── DATASET ──

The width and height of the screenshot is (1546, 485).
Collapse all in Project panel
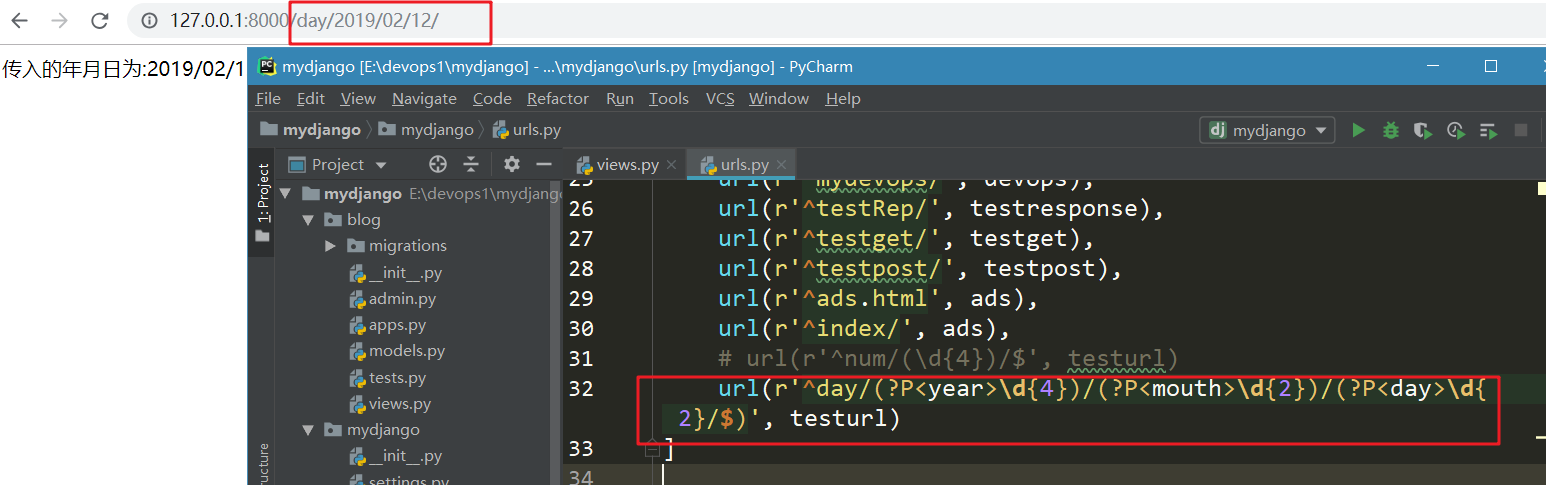tap(471, 165)
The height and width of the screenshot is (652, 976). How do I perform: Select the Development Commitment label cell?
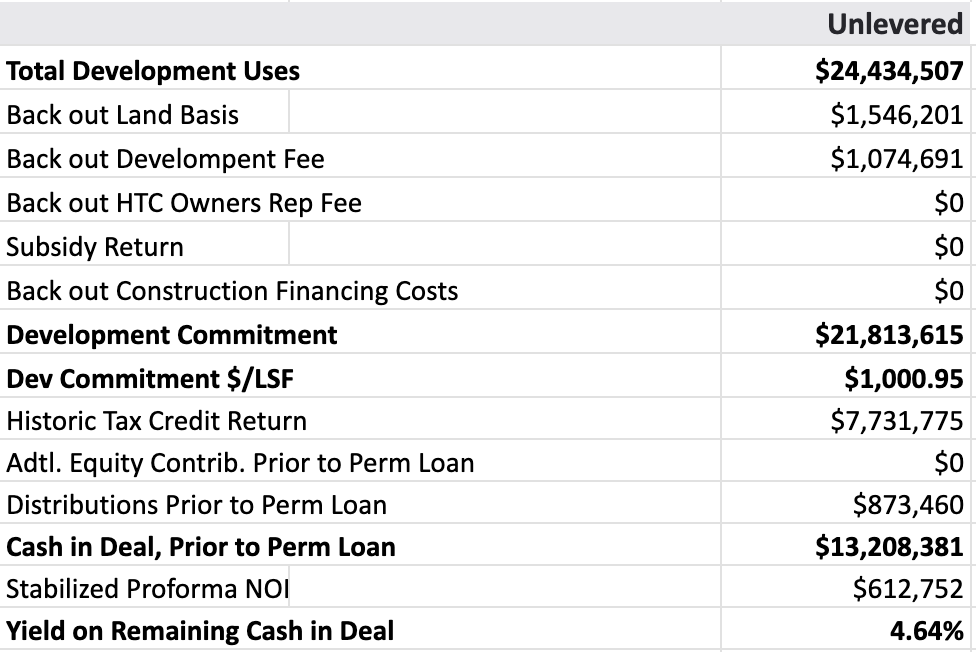click(172, 335)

───

→ **PROBLEM DETAILS**
Rewrite the lines above, replacing every "screenshot" with "image" and changing nothing else. Leave the pictures out of your answer.

→ **ANSWER TO THIS PROBLEM**
The width and height of the image is (1546, 485).
Collapse all in Project panel
tap(471, 165)
The height and width of the image is (652, 976). How do I perform: Select the Development Commitment label cell?
click(172, 335)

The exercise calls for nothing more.